I was walking across the bridge today going toward the Albion Ferry when I looked over to my left and saw several people playing along the shore. The only bad thing about this time of year for people who want to do some serious sun tanning and bathing is that the river is high. June and July are the common months when the Fraser River floods. I saw some kids swimming, but just as I looked harder I noticed one of them panicking and the kids nearest to her started screaming. The under toe of the water was pulling the kid down and away from the shore.
All I could do was stand there and watch. I notice that some of the adults started running towards the shoreline when they heard the screams. They were sitting up on the riverbank and one of them started yelling at the remaining people who were still up on the bank to come down. As I looked over the railing from the bridge another pedestrian stopped by me and he looked towards the noise. I told him that a child was getting sucked into the current.
After about 30 seconds one of the adults jumped in and started swimming towards the child. He caught up to the thrashing child and grabbed her arm then started doing a side-stroke back to the shore. When he got to shallow water one of the adults from shore jumped in and grabbed the child and lifted her up onto dry land.

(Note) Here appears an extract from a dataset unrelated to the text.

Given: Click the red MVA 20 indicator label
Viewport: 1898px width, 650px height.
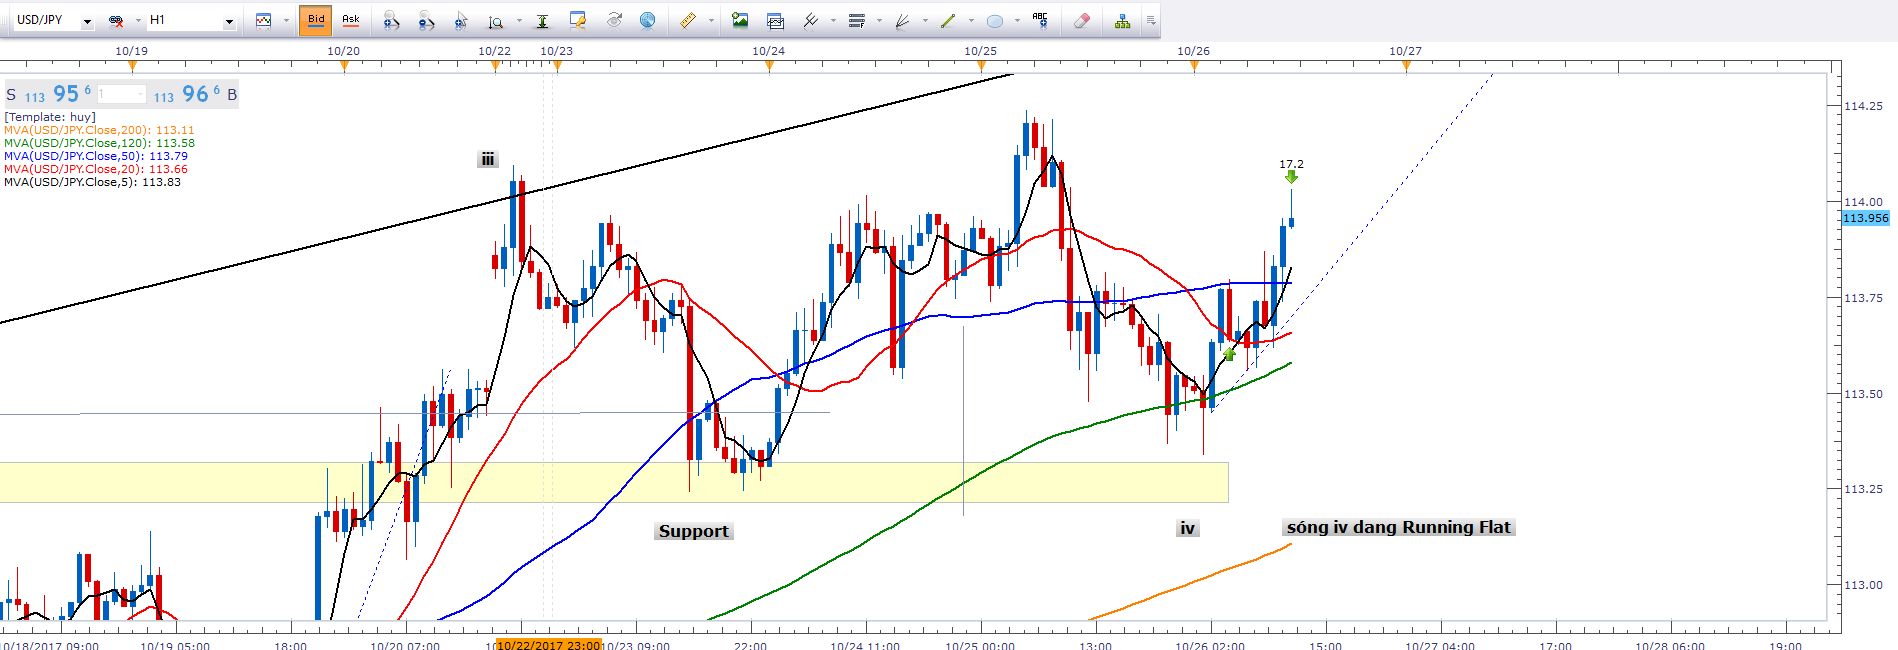Looking at the screenshot, I should click(96, 169).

What was interesting was once the child was safe, the father and mother came running towards her and took her away up to the parking lot of the camp ground. I started walking again, but as I approached the parking lot, which was on my way to where I was going, I saw the reunited family standing by their car getting ready to leave. What was puzzling for me was seeing the father scolding the little girl because of her near miss drowning. The girl could have being somewhere around seven or eight years of age, so quite young to be swimming in a fast moving river. So why was the father scolding her?
My only guess as to why the father was punishing the little girl could be due to his lack of control, or embarrassment of having a bystander rescuing his child from an all most certain death while he left her unattended. Or perhaps he was really punishing her for swimming in the first place; however, her siblings were also swimming too, though they were not much older.
Either way, I felt disgusted seeing this spectacle after the horrific event. The trauma that the child had gone through moments before could only be amplified by being yelled and shaken by her own father afterwords, especially in front of strangers who seem to just stand there as spectators. Maybe the father was doing the right thing? My gut feeling was telling me that this was way out of line for any parent. When I got close enough to hear them, the doors of their car slammed shut and they sped out of the parking lot.
The image of the little girl in the river is still in my mind. She was one lucky kid to have a good Samaritan rescue her in the icy cold Fraser River.